§ **Prompt**: Repeat precisely the span of lines below that opens with the line containing "Image resolution: width=1131" and closes with the line containing "Given: Open the history clock icon", both included.

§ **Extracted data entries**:
"""
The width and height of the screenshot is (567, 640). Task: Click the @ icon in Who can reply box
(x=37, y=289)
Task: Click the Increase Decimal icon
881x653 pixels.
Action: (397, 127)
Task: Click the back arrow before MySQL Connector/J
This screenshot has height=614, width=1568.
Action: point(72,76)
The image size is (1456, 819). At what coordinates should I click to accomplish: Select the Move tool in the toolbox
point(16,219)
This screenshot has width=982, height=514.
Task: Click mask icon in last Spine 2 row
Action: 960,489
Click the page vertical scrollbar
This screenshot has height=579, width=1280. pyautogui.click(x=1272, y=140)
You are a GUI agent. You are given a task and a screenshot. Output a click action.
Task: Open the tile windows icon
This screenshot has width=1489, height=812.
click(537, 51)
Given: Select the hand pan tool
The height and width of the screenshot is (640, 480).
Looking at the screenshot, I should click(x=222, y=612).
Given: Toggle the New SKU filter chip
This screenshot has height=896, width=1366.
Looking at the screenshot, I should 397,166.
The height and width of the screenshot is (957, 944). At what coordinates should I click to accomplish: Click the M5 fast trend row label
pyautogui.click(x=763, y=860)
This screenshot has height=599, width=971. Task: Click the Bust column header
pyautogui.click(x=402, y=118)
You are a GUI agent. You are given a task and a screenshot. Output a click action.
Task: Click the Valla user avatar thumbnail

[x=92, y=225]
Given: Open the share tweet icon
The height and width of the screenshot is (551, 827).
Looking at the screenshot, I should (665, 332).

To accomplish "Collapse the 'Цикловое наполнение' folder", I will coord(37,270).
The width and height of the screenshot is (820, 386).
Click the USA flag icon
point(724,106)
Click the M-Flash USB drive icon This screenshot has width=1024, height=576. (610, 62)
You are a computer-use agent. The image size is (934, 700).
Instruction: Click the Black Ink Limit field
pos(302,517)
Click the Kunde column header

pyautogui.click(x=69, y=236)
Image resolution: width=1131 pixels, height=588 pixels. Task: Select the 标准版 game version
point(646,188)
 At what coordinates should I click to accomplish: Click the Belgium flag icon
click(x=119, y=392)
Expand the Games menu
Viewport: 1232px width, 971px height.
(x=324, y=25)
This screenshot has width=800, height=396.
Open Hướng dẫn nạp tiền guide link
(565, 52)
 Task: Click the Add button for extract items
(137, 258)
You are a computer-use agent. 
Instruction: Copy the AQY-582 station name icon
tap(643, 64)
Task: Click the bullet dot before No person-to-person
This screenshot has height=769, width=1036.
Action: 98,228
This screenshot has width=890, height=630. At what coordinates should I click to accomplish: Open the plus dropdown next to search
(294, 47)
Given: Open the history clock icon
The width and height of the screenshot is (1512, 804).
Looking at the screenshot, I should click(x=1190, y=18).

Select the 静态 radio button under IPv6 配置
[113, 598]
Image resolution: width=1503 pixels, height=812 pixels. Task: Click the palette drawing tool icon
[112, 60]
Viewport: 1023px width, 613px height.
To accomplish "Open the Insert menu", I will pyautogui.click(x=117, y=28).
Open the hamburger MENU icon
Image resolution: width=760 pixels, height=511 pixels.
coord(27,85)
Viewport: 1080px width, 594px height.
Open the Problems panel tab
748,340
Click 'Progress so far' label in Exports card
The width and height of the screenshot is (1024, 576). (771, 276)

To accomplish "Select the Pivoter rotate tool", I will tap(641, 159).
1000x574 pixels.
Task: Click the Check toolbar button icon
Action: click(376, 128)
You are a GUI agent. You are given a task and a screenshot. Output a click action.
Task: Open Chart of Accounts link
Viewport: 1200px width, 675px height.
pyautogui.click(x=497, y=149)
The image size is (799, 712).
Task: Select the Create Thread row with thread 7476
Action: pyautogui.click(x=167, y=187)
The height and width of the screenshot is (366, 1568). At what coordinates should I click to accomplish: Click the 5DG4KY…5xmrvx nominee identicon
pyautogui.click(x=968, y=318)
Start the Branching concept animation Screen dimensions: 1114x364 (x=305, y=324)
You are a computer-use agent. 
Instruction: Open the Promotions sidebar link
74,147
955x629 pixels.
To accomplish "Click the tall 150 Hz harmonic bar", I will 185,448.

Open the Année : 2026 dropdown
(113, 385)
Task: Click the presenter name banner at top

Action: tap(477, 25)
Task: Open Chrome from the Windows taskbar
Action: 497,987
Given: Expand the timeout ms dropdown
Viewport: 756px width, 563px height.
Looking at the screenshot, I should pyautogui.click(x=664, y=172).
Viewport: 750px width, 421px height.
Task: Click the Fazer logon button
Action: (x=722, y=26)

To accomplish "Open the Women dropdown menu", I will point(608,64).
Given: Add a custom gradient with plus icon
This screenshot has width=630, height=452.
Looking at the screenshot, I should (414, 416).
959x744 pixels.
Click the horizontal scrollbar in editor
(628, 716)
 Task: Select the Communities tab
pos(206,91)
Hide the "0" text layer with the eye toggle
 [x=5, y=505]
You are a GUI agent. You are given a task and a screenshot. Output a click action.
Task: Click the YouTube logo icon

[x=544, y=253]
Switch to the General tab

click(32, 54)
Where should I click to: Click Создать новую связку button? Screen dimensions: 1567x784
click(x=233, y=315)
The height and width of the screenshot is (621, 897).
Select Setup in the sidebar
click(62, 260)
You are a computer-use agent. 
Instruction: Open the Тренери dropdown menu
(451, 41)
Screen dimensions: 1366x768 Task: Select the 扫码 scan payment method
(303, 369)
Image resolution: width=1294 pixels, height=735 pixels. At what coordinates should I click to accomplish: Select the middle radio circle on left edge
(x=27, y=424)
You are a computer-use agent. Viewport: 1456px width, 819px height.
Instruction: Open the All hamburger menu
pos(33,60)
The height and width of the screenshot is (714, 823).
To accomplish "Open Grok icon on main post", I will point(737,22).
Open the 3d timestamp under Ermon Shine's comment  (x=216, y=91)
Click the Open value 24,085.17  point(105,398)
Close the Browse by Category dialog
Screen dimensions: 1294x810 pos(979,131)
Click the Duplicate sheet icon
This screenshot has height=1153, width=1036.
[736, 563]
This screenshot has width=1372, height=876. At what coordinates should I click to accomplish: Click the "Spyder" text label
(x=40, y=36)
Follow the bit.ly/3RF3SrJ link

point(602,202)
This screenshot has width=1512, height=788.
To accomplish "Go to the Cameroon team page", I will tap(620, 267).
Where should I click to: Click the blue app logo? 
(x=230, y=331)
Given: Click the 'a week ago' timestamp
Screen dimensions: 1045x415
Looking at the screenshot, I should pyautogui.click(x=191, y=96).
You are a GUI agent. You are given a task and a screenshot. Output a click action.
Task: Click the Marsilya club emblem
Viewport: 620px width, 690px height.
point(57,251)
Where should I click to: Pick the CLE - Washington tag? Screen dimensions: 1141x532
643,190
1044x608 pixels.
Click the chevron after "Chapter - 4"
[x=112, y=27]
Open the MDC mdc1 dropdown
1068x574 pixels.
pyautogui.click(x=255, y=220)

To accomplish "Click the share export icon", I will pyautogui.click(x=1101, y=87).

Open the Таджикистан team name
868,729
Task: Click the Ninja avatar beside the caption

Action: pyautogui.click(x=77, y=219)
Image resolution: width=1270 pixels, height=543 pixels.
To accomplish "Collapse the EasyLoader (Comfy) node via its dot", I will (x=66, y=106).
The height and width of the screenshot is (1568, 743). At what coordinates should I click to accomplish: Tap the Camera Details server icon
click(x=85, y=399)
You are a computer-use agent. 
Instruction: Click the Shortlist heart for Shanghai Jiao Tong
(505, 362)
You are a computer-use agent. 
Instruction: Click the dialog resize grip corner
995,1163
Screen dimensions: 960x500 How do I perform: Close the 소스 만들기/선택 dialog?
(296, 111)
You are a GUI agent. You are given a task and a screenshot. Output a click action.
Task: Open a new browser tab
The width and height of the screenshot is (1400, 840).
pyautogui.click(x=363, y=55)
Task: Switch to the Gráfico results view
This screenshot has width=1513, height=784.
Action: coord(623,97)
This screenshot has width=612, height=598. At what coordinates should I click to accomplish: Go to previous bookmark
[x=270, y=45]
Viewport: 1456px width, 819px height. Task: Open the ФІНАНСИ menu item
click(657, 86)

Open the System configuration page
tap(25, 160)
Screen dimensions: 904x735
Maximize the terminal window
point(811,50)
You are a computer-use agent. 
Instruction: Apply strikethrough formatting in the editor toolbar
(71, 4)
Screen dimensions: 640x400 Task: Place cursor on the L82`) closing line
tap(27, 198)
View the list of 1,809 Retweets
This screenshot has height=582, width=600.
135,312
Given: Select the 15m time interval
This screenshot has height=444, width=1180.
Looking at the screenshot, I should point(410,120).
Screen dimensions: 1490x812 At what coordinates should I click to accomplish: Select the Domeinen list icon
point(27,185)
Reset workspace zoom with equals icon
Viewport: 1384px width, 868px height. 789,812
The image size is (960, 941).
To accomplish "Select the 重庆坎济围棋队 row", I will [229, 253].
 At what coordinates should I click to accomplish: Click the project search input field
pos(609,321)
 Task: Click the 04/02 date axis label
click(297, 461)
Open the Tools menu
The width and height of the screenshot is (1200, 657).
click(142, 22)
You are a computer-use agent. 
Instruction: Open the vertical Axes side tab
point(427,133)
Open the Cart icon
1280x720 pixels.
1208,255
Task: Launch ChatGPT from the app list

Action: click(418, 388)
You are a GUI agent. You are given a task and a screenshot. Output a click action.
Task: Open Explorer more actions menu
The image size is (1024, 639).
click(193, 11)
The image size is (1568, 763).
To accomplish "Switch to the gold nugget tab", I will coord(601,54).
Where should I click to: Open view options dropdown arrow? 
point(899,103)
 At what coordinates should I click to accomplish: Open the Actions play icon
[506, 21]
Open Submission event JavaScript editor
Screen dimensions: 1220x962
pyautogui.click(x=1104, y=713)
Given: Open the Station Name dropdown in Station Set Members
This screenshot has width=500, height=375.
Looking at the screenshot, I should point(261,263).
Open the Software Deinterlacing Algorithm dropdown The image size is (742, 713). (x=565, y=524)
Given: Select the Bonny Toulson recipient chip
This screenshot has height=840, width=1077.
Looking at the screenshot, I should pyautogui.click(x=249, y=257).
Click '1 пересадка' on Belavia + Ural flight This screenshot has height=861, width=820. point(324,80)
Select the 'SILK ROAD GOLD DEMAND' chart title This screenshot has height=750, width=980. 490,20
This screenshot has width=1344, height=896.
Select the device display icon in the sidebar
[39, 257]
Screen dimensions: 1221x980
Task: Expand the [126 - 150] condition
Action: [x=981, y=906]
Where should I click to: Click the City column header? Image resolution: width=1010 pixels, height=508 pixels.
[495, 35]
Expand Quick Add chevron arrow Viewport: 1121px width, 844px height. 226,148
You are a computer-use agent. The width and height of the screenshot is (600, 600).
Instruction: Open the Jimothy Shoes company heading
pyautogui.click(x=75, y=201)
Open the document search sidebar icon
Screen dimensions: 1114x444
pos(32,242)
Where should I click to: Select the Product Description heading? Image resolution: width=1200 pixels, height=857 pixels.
"""
§ **Output for this task**:
Image resolution: width=1131 pixels, height=588 pixels. Task: Select the 标准版 game version
point(646,188)
 At what coordinates should I click to accomplish: Click the Belgium flag icon
click(x=119, y=392)
Expand the Games menu
Viewport: 1232px width, 971px height.
(x=324, y=25)
This screenshot has width=800, height=396.
Open Hướng dẫn nạp tiền guide link
(565, 52)
 Task: Click the Add button for extract items
(137, 258)
You are a computer-use agent. 
Instruction: Copy the AQY-582 station name icon
tap(643, 64)
Task: Click the bullet dot before No person-to-person
This screenshot has height=769, width=1036.
Action: 98,228
This screenshot has width=890, height=630. At what coordinates should I click to accomplish: Open the plus dropdown next to search
(294, 47)
Given: Open the history clock icon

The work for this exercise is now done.